## Records shown
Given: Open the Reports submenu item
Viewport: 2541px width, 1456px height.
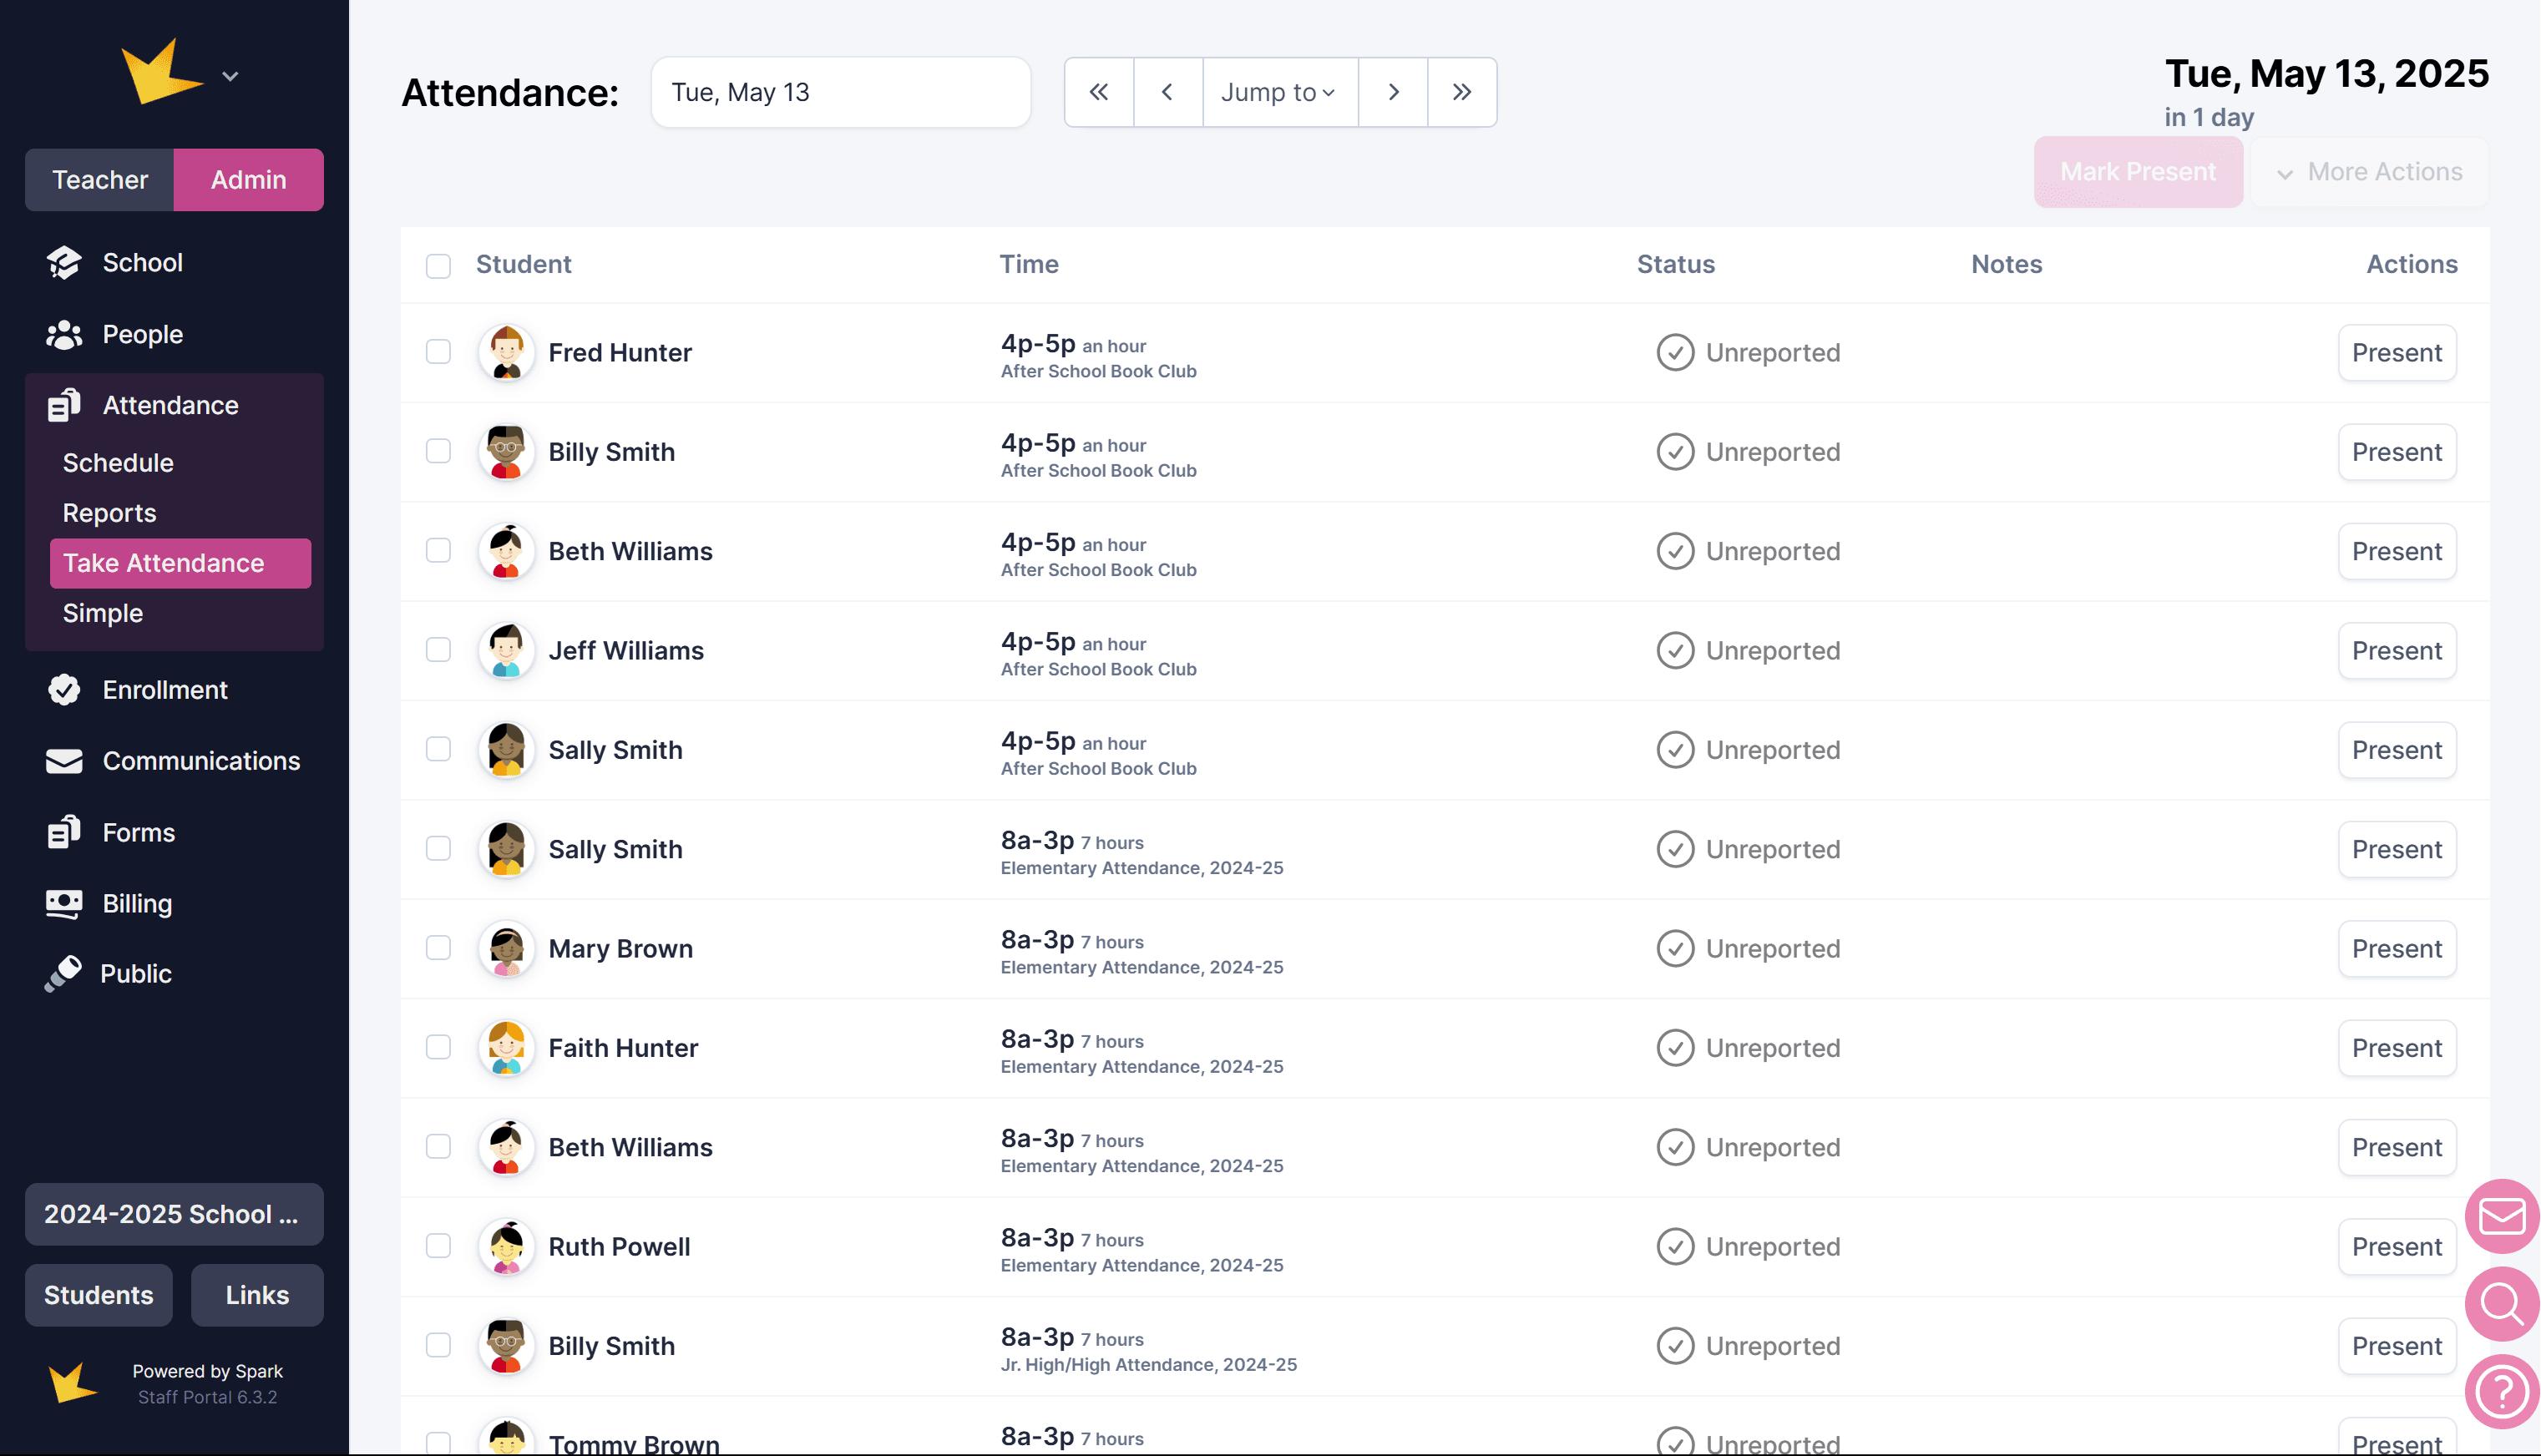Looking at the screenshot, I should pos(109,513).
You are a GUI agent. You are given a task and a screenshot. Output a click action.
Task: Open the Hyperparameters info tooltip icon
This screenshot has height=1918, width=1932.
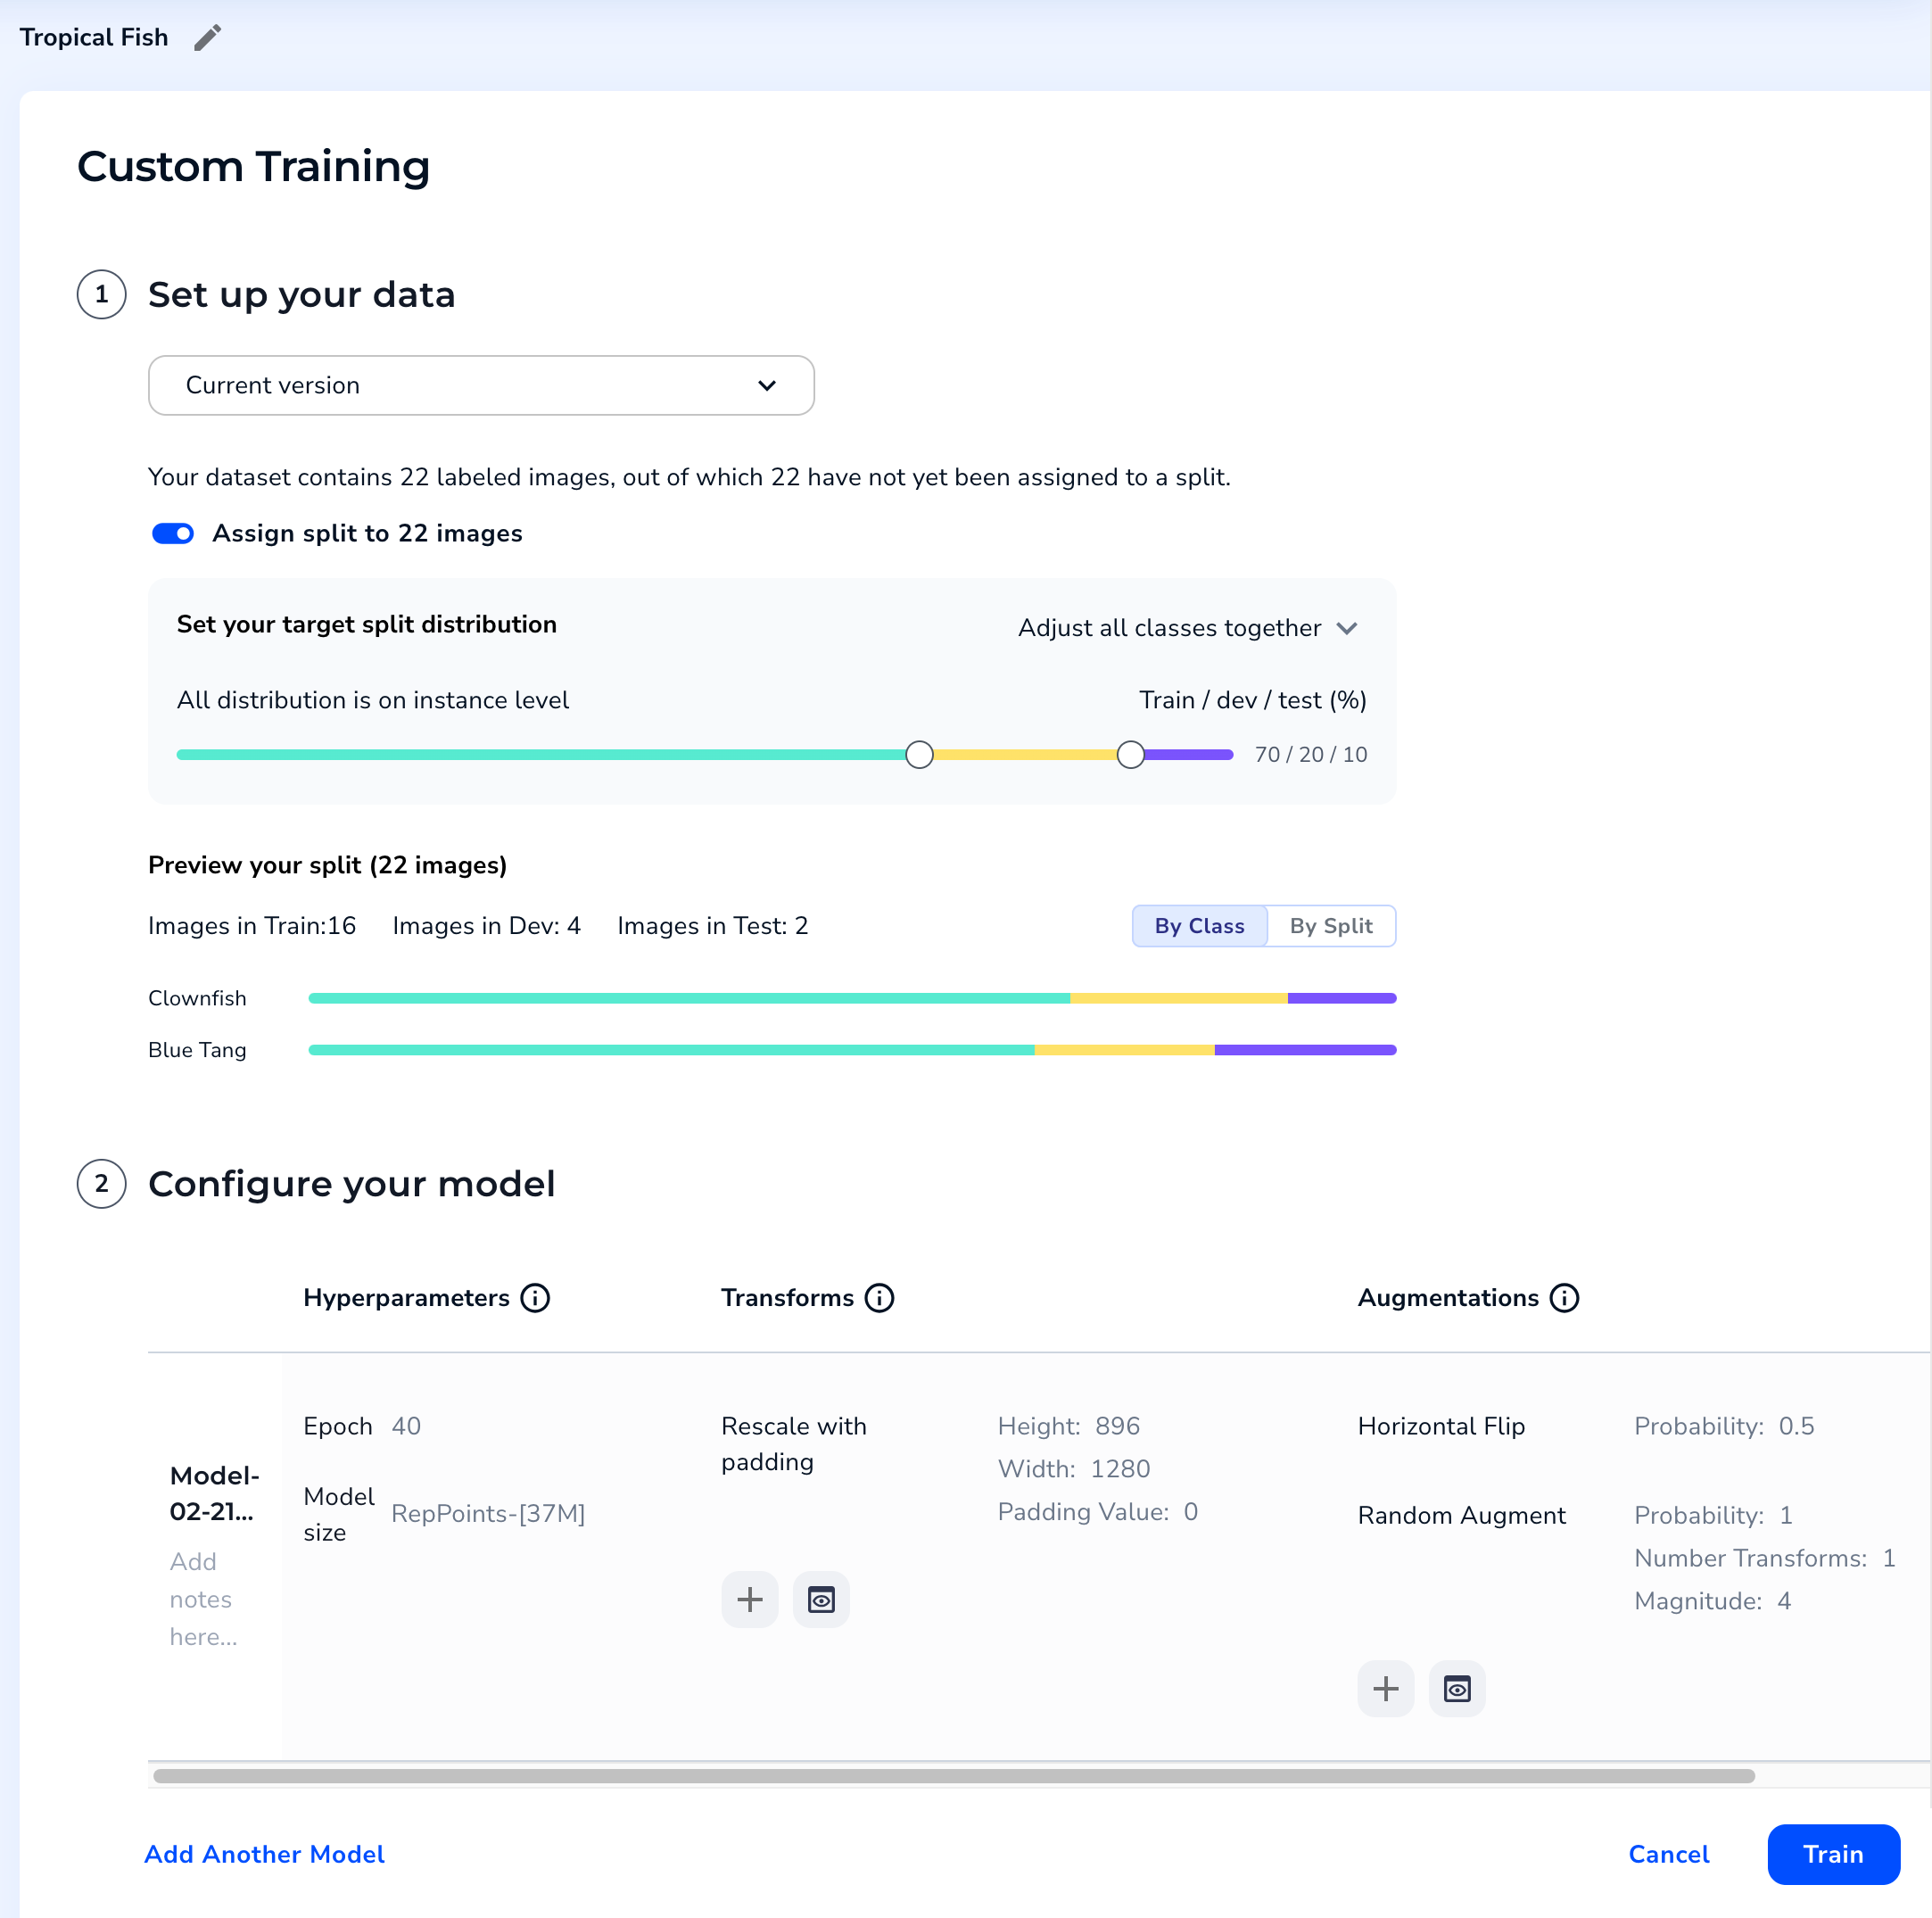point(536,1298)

## Requirement
Only the lines from the one holding "Viewport: 2541px width, 1456px height." to the last line of the entries above should be printed, exactly as they appear and with no pictures.

## Your response
Viewport: 2541px width, 1456px height.
Looking at the screenshot, I should pos(109,513).
You are a GUI agent. You are given a task and a screenshot. Output a click action.
Task: Open the Hyperparameters info tooltip icon
This screenshot has height=1918, width=1932.
point(536,1298)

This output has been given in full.